Mini Project 2
The power of a statistical test
The power of a statistical test is the probability that it rejects the null hypothesis when the null hypothesis is false. In other words, it’s the probability that a statistical test can detect when a true difference exists. The power depends on a number of factors. We will explore how the factors of variability in the data and size of the true difference in means effects the power curves.
Analysis
These three graphs use simulated data where the mean in one distribution is 100 and mean in the other is determined by the mean difference where the mean is the difference higher than 100 (so the second mean in these three graphs are 103, 105, and 107). All of these plots have five curves with standard deviation ranging from 6 to 14 by intervals of 2. Thre are two lines for each standard deviation in each plot where the ones that are jagged are created from the simulated observations and the smooth ones are the “lines of best fit”.
What we are looking for is how long it takes for these power curves to reach a power of 0.8 (ie. that the chance the simulated test can decect a significant difference is 80%). We are looking for this to see how big of a sample size we’d need in the real world for certain circumstances including the factors we are investigating.

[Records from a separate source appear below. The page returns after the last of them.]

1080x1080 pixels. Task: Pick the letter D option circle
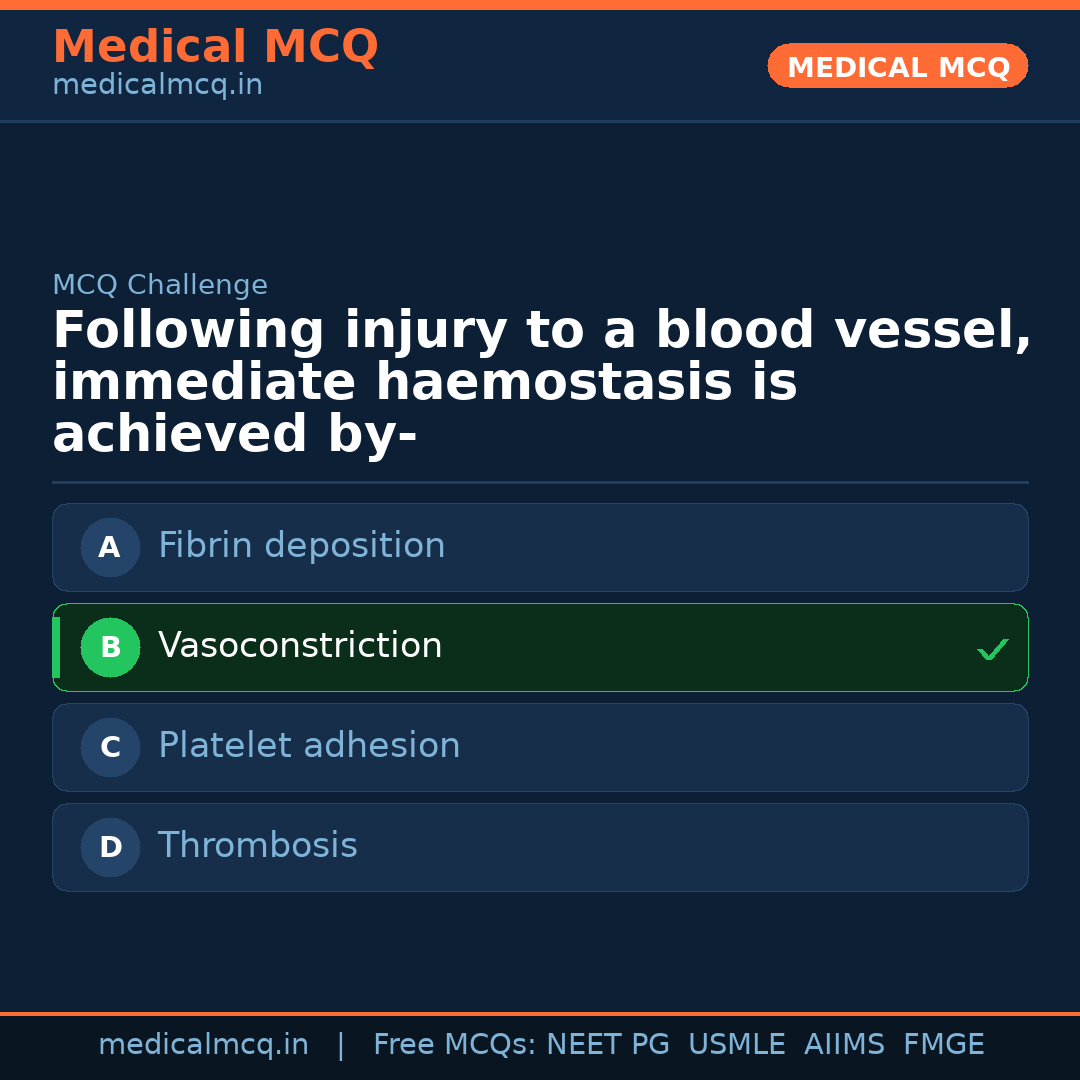tap(110, 847)
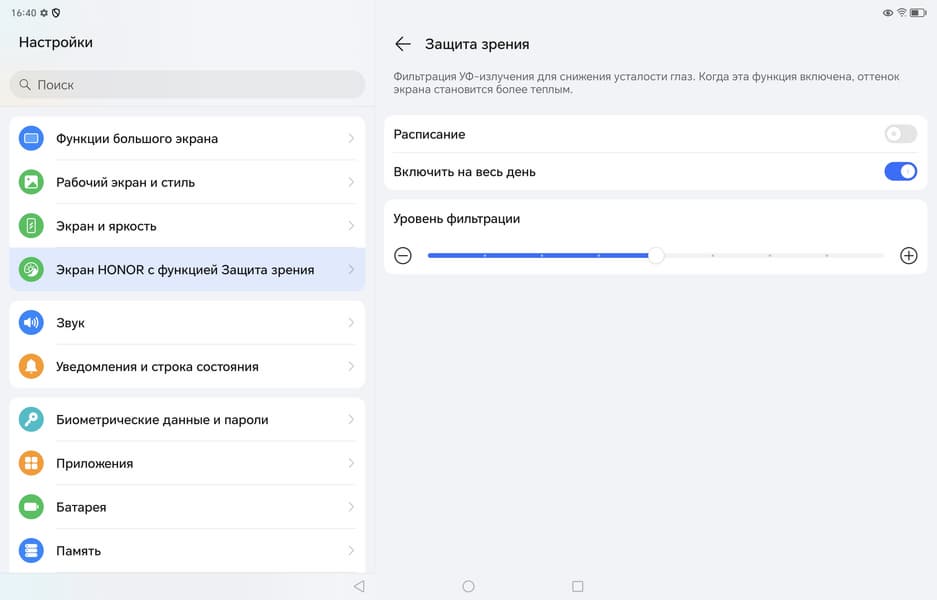Click the Звук speaker icon
937x600 pixels.
coord(31,323)
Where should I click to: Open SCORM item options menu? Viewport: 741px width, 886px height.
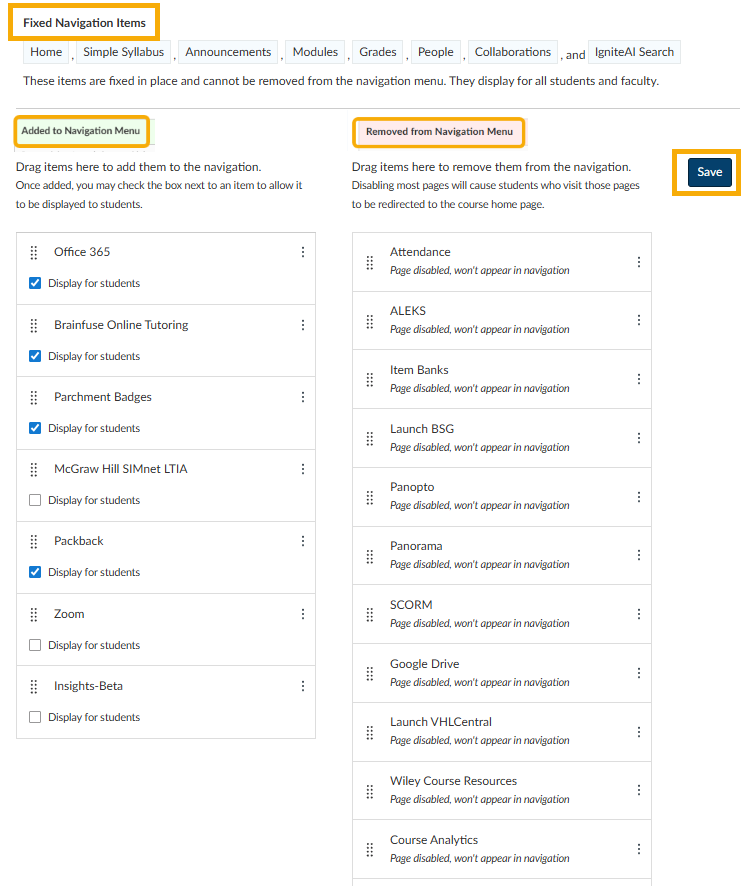pos(639,615)
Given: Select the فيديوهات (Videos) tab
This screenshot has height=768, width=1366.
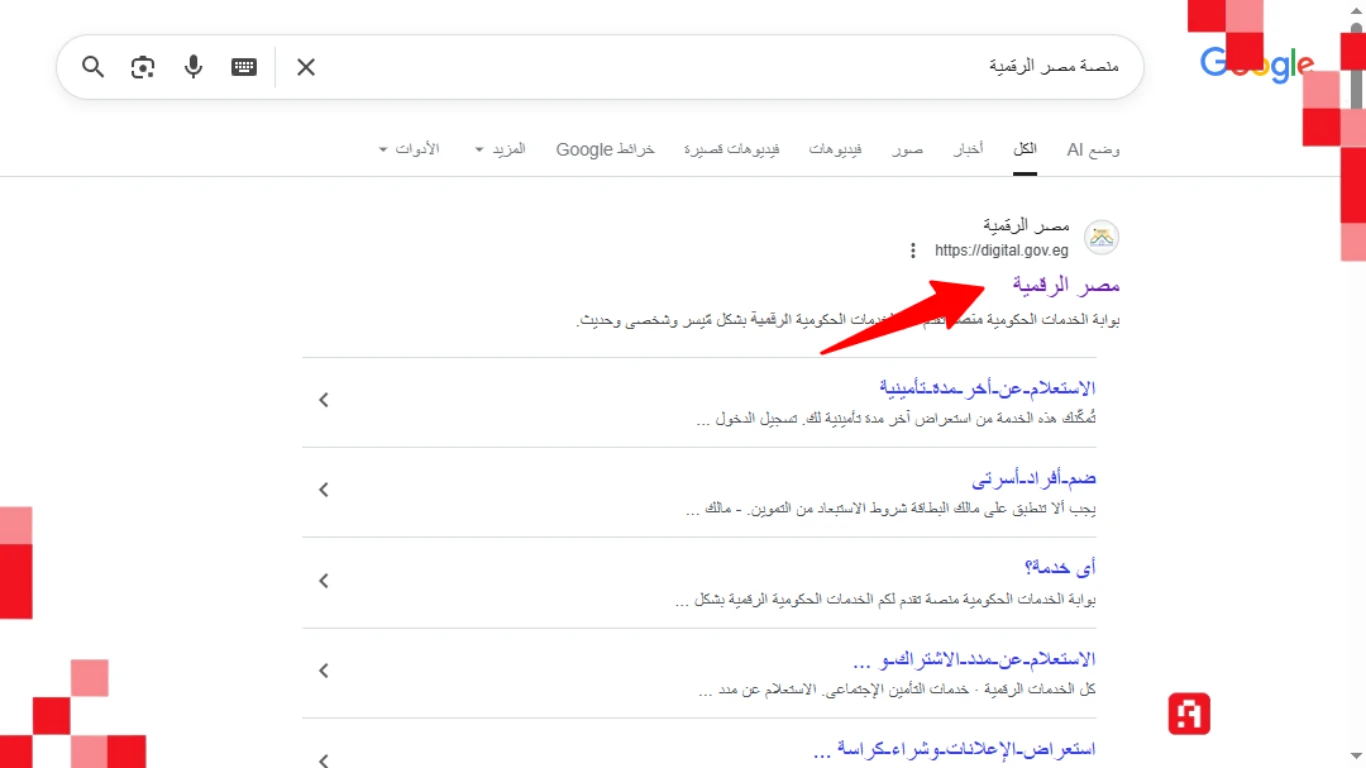Looking at the screenshot, I should coord(835,149).
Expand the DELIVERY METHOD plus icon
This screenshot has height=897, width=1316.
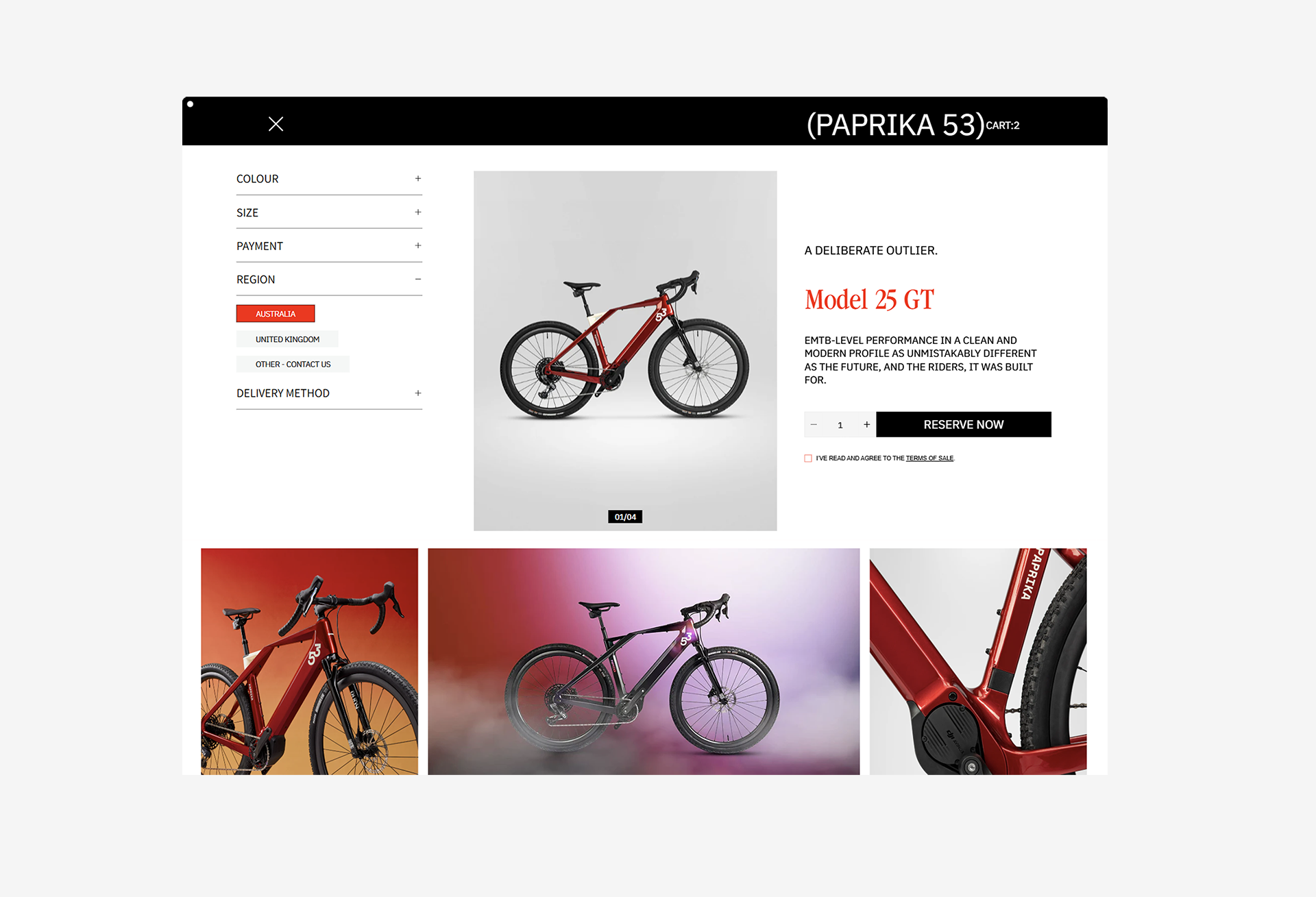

It is evident from these plots that the higher the variability (standard deviation), the larger the required sample size is to prove a difference. This makes sense since it would probably be easier to prove a difference when things aren’t too different (variating) everytime you run the test.
It is also evident that a higher difference in means that a smaller sample size is needed to show a difference which is clear since the bigger the difference is the easier it should be to show that there is a difference.